Screenshot grounding data:
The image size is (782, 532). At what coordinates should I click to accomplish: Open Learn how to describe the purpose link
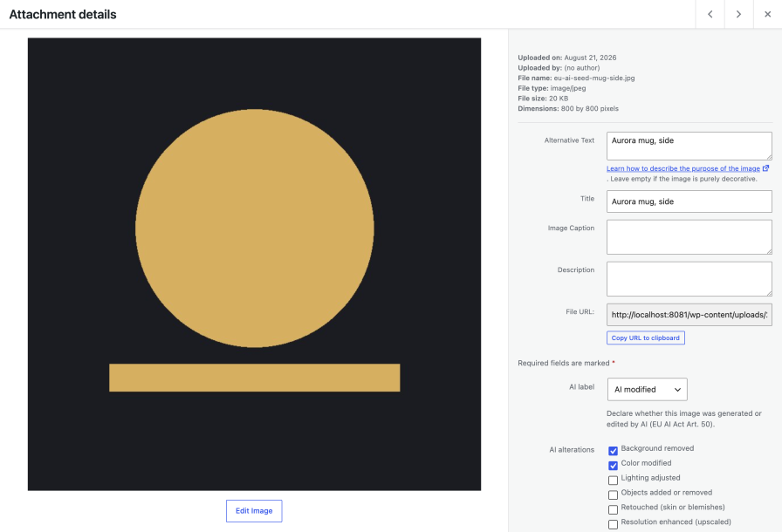click(683, 168)
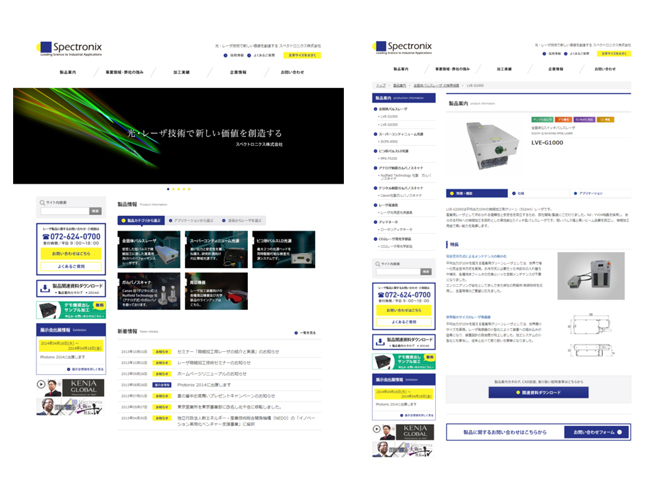Open the お問い合わせ menu on the left page
The height and width of the screenshot is (493, 658).
292,72
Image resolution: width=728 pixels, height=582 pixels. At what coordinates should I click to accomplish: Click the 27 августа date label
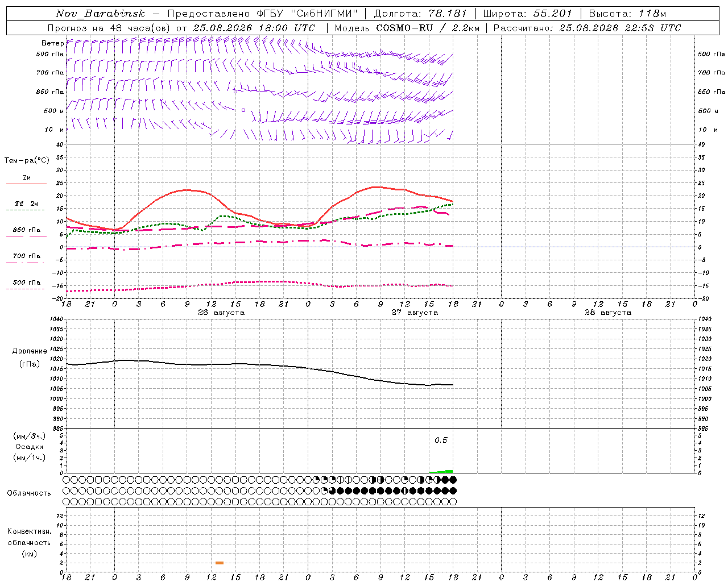point(415,312)
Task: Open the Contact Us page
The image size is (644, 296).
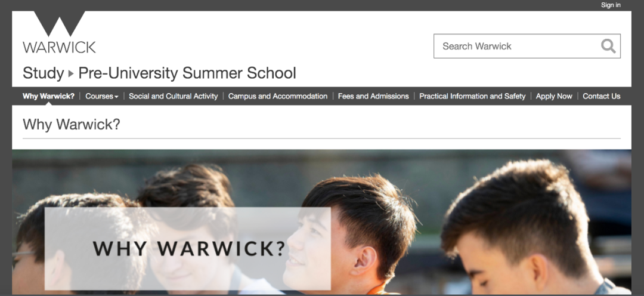Action: [x=601, y=96]
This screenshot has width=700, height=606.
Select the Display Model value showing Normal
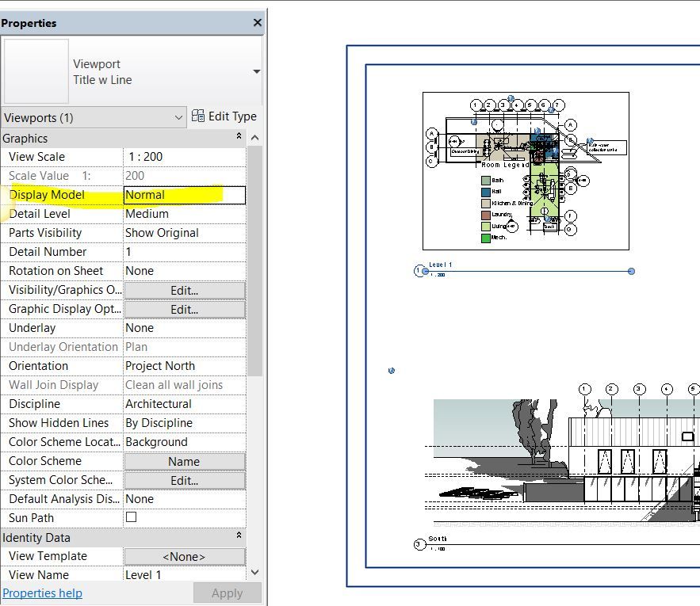[184, 194]
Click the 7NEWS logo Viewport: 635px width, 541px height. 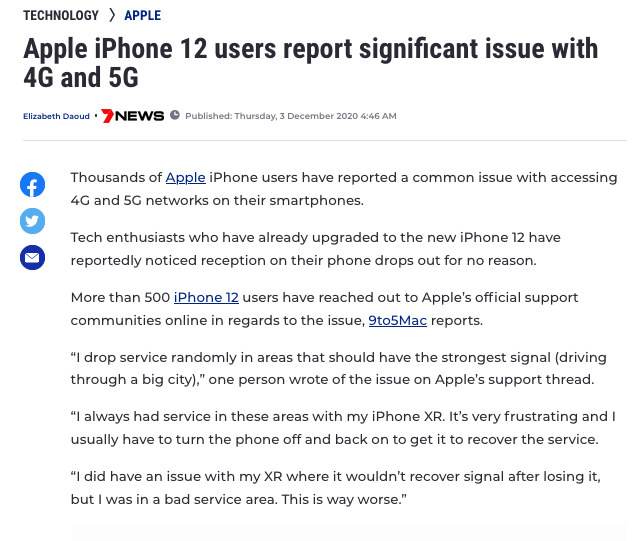[132, 116]

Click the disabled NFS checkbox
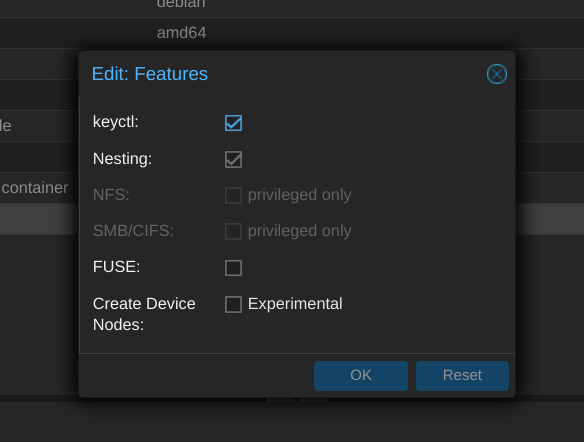pos(234,195)
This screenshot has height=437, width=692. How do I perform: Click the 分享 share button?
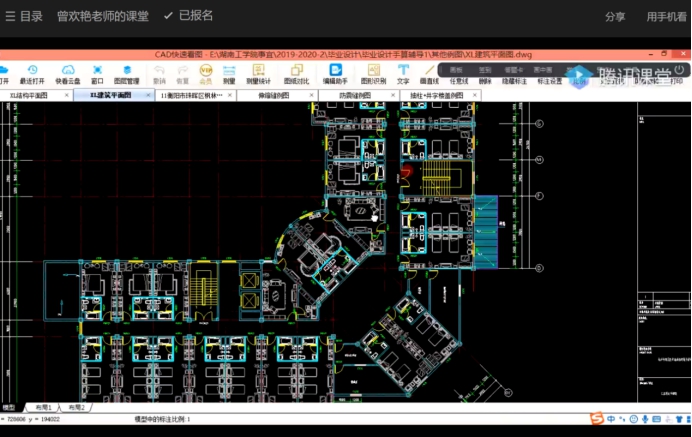(615, 16)

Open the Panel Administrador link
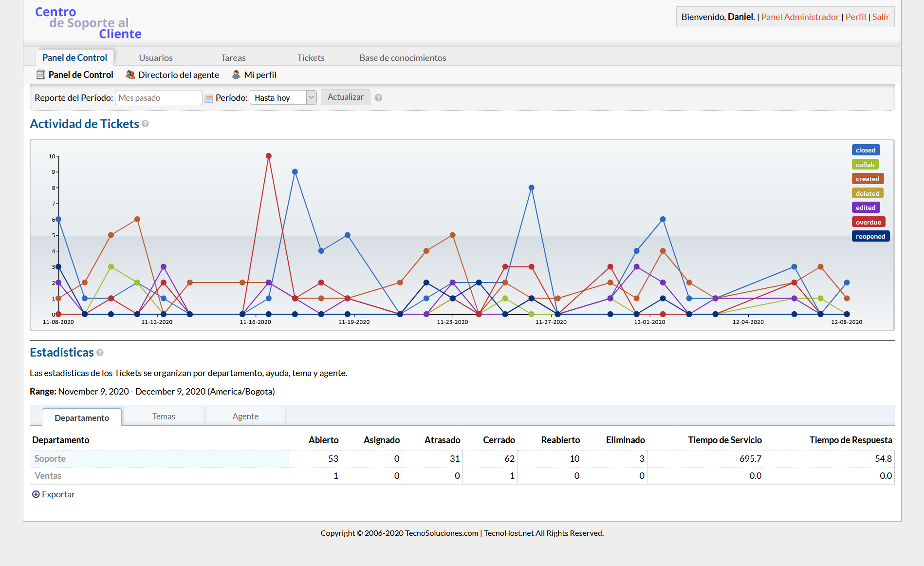pos(800,17)
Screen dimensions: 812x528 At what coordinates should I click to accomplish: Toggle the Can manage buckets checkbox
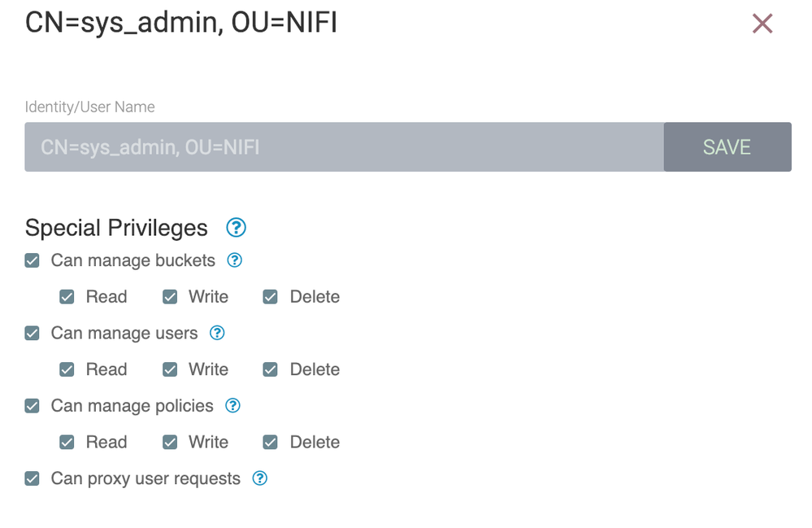[x=32, y=260]
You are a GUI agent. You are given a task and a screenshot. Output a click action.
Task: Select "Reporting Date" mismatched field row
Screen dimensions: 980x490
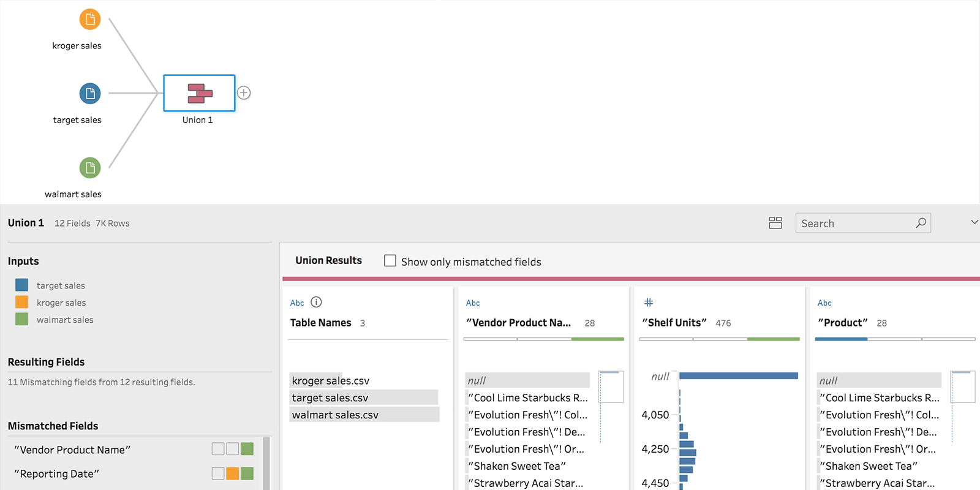pyautogui.click(x=56, y=473)
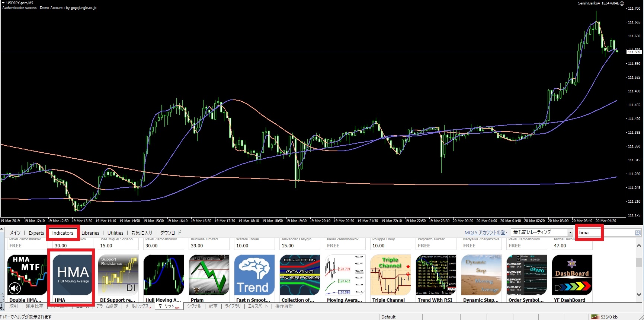Viewport: 644px width, 320px height.
Task: Click the Prism indicator icon
Action: click(209, 275)
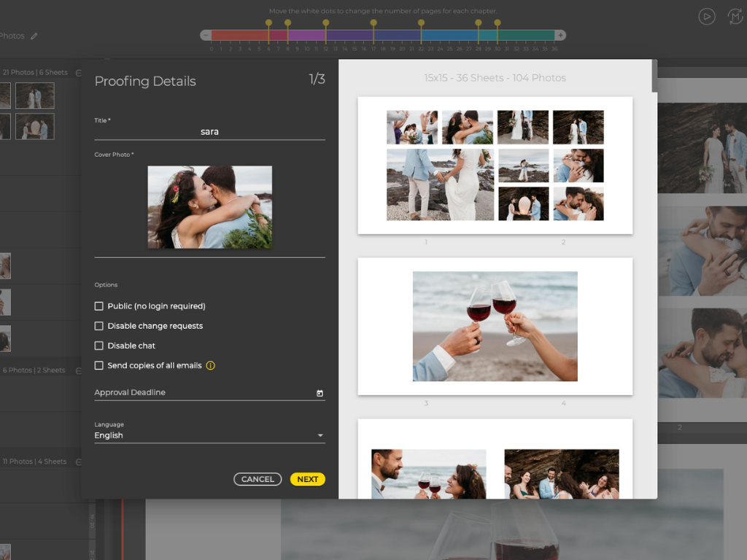Click the first yellow chapter marker dot
This screenshot has width=747, height=560.
click(x=268, y=23)
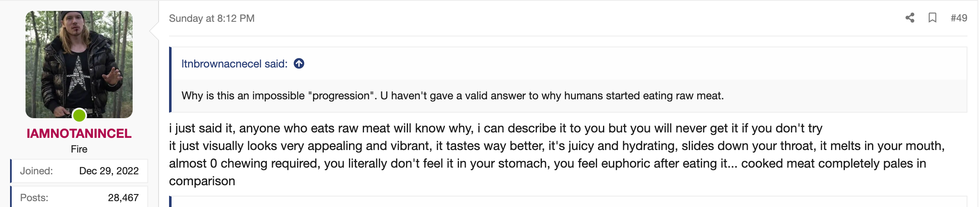980x207 pixels.
Task: Open IAMNOTANINCEL's avatar image
Action: coord(79,64)
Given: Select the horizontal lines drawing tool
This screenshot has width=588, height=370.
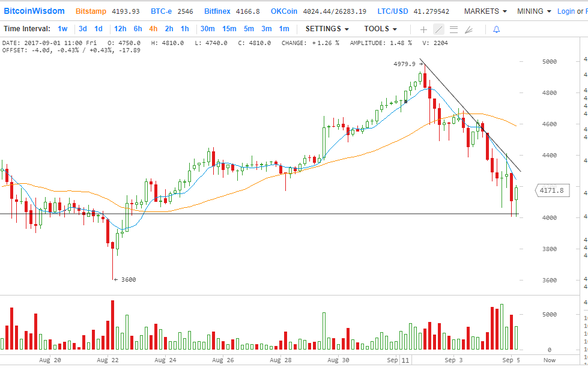Looking at the screenshot, I should 453,29.
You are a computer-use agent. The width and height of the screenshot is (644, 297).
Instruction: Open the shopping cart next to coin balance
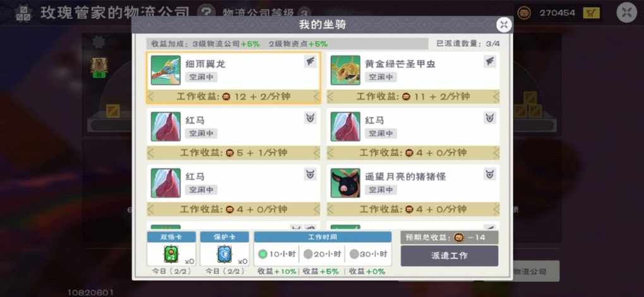click(x=591, y=13)
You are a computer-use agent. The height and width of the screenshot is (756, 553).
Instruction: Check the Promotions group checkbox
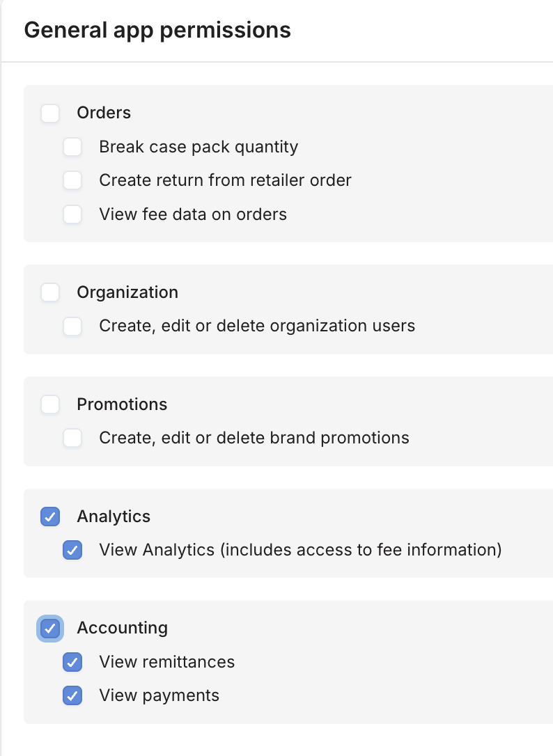pos(50,404)
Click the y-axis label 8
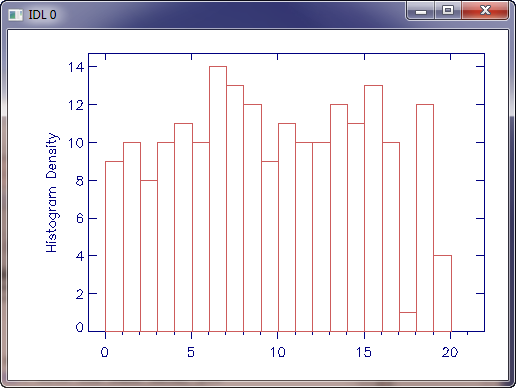 click(x=80, y=181)
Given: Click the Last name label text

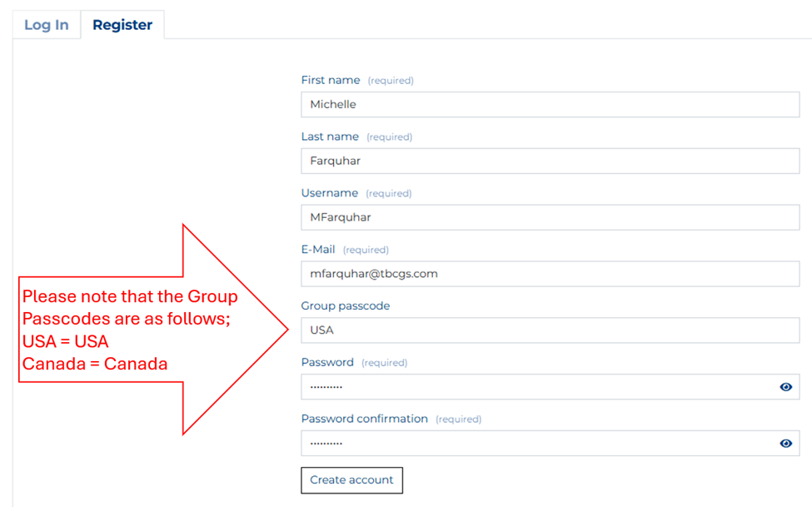Looking at the screenshot, I should (330, 137).
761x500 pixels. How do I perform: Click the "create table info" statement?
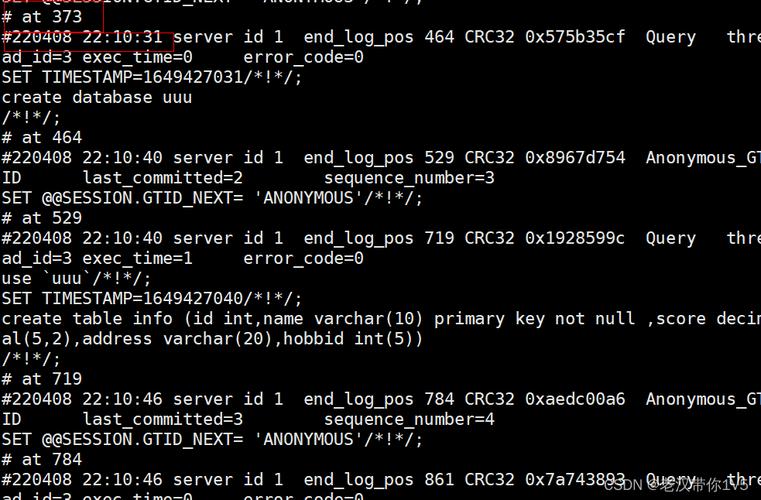(90, 318)
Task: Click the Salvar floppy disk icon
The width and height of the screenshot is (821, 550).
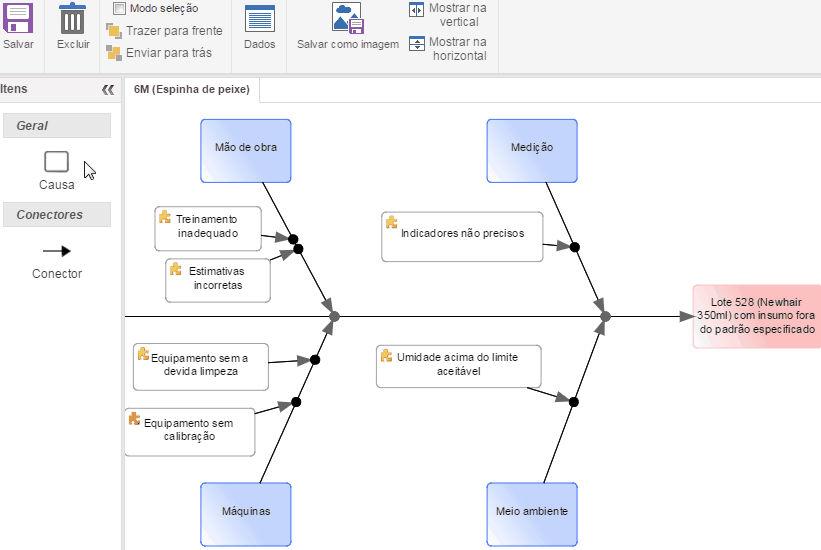Action: [x=18, y=19]
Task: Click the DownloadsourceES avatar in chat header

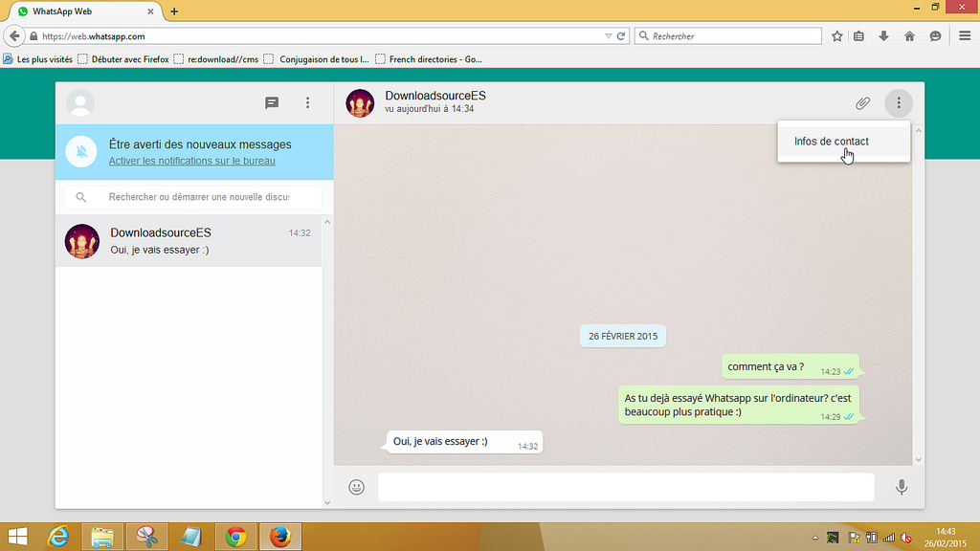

▸ **What to produce**: Copy back exactly the lines above from the one containing "Given: Select the" through the one containing "You are a computer-use agent. The height", and leave every picture behind.

▸ **Solution**:
Given: Select the horizontal lines drawing tool
This screenshot has width=588, height=370.
Looking at the screenshot, I should 453,29.
You are a computer-use agent. The width and height of the screenshot is (644, 297).
Instruction: Open the shopping cart next to coin balance
click(x=591, y=13)
You are a computer-use agent. The height and width of the screenshot is (756, 553).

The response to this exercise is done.